After all, when Paul visited the city of Berea, they had the audacity to open the scrolls at their local synagogue daily and check that what Paul said was true!
“These [in Berea] were more fair-minded than those in Thessalonica, in that they received the word with all readiness, and searched the Scriptures daily to find out whether these things were so” (Acts 17:11).
It’s possible to be deceived when we aren’t well taught in the Scriptures, meaning the Tenach, or the “Old Testament,” and when we aren’t surrounded by wise and godly leadership who are also well trained in the Scriptures. Leadership can temper our excitement and warn us to check the Scriptures daily – and good leadership will always turn to the Scriptures for answers.
The Scriptures aren’t hard to understand. It’s just that we humans tend to look for mystical meanings, new understandings, which are sensational and appeal to the flesh. We can also get into trouble when we follow leaders who refuse to stick to Scripture alone, adding to the commands of God or subtracting from them.
But the Scriptures alone are easy to understand.
“For this commandment which I command you today is not too mysterious for you, nor is it far off. It is not in heaven, that you should say, ‘Who will ascend into heaven for us and bring it to us, that we may hear it and do it?’ Nor is it beyond the sea, that you should say, ‘Who will go over the sea for us and bring it to us, that we may hear it and do it?’ But the word is very near you, in your mouth and in your heart, that you may do it” (Deuteronomy 30:11-14).
Even a child can understand them, God says.
“And Moses commanded them, saying: ‘At the end of every seven years, at the appointed time in the year of release, at the Feast of Tabernacles, when all Israel comes to appear before YHVH your God in the place which He chooses, you shall read this law before all Israel in their hearing. Gather the people together, men and women and little ones, and the stranger who is within your gates, that they may hear and that they may learn to fear YHVH your God and carefully observe all the words of this law, and that their children, who have not known it, may hear and learn to fear YHVH your God as long as you live in the land which you cross the Jordan to possess'” (Deuteronomy 31:10-13).
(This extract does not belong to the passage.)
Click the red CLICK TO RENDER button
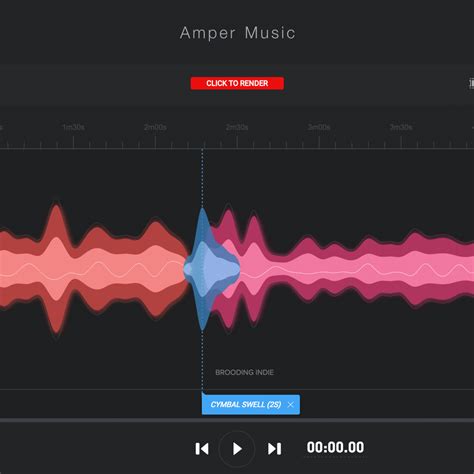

Did you catch that? Every seven years, all the people of Israel were gathered together to hear a reading of the Torah – even the little ones!
As a child would listen to the Torah being read, as a farmer would be standing next to his wife, as rich and poor, Levite and common person were listening to YHVH’s commands, they would have understood the simple words.
Things wouldn’t have been complicated with intense theology. Just hear it and carefully do it.
This type of Scripture interpretation is called peshat (pe-shot) in Hebrew. It means “plain, simple.”
Of course, the Israelites spoke Hebrew – and I speak English. The Bible I own is written in English, translated from Hebrew. Translation brings some issues that we’ll discuss in another post, and being removed from the conversation by several thousand years can cause some confusion in a few areas.
But you’d be surprised how much is just plain and simple!
As a beginner, try to take the attitude of simply hearing the Word and obeying it right away, in faith and out of love for your Master.
When you come across something that is hard to understand, ask the Holy Spirit to give you wisdom and to direct you to someone, like Philip, who can explain things to you..
“If any of you lacks wisdom, let him ask of God, who gives to all liberally and without reproach, and it will be given to him” (James 1:5).
Expect God to answer your prayer, intending to immediately obey as soon as you can, and you’ll be amazed at how the Scriptures open up to you.
“But let him ask in faith, with no doubting, for he who doubts is like a wave of the sea driven and tossed by the wind. For let not that man suppose that he will receive anything from YHVH; he is a double-minded man, unstable in all his ways (James 1:6-8).
Have the faith of a child, trusting in your Father and simply taking Him at His Word, obeying what He shows you day by day.